According to a study carried out by researchers at Stanford University, ChatGPT’s performance has been examined over a span of several months, focusing on tasks like solving math problems, answering sensitive questions, generating software code, and visual reasoning. The study discovered significant variations, known as drift, in the chatbot’s ability to handle these tasks.
Comparing two versions of OpenAI’s platform, GPT-3.5 and GPT-4, the study highlighted some unexpected findings. While GPT-4’s performance in solving math problems sharply declined over three months, dropping from 97.6% accuracy to a mere 2.4% in identifying 17077 as a prime number, GPT-3.5 showed an opposite trajectory, improving from 7.4% accuracy to a consistent 86.8%.
One of the major challenges researchers face in comprehending these performance fluctuations lies in the black box dilemma. OpenAI’s decision to keep ChatGPT’s code closed source limits transparency and obstructs understanding of the underlying complexities of the model.
Additionally, the study revealed that ChatGPT’s ability to provide reasoning behind its answers has also diminished over time. In March, the chatbot would offer step-by-step explanations, but by June, it stopped doing so without providing any clear reasoning.

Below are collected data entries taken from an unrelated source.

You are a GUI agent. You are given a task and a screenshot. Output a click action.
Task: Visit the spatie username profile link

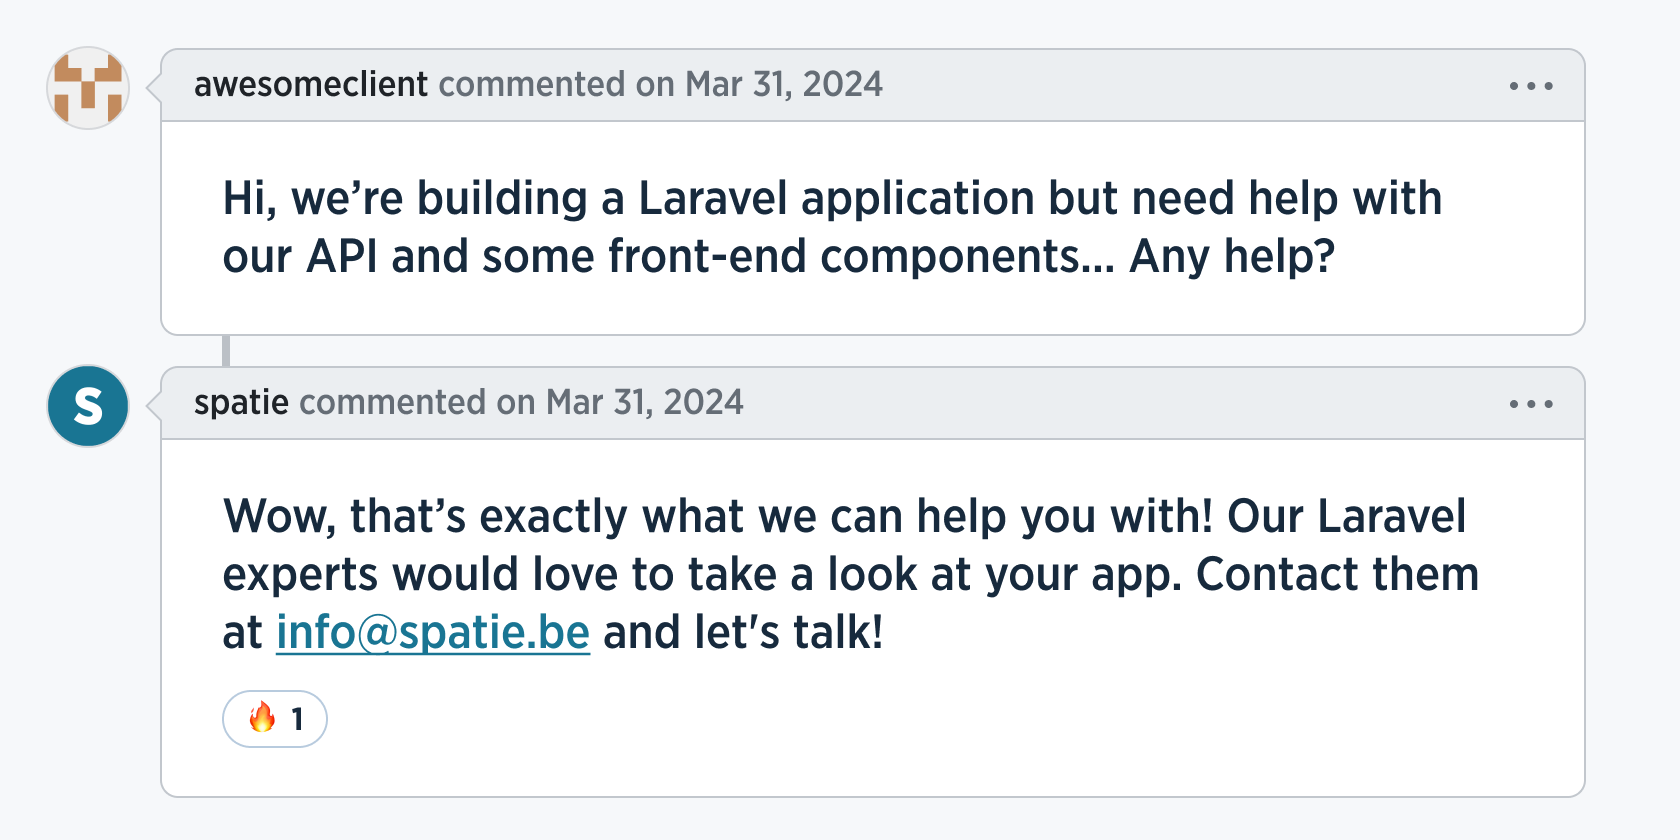(x=241, y=403)
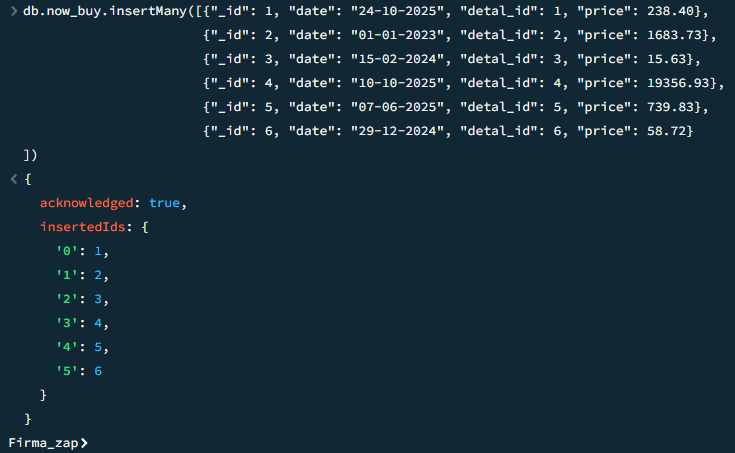Viewport: 735px width, 453px height.
Task: Click the opening brace after insertedIds
Action: click(145, 227)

James Zuo, a study author and Stanford computer science professor, emphasized the unintended consequences of adjusting large language models. Modifications aimed at improving specific tasks can have adverse effects on others due to intricate interdependencies in the model’s responses, which are not well understood due to its closed-source nature.
Recently, there has been a decrease in ChatGPT’s website traffic, with a surprising 9.7% drop in June compared to May. The decline in unique visitors by 5.7% and the reduction in time spent on the site by 8.5% suggest a possible decrease in user engagement. Some experts speculate that the initial excitement surrounding ChatGPT may be fading, while the release of the iOS app in May may have caused a shift in user traffic to the more accessible mobile application.
As the story of ChatGPT continues, it is evident that AI chatbots face unique challenges in maintaining consistent performance levels while navigating complex interdependencies within their models.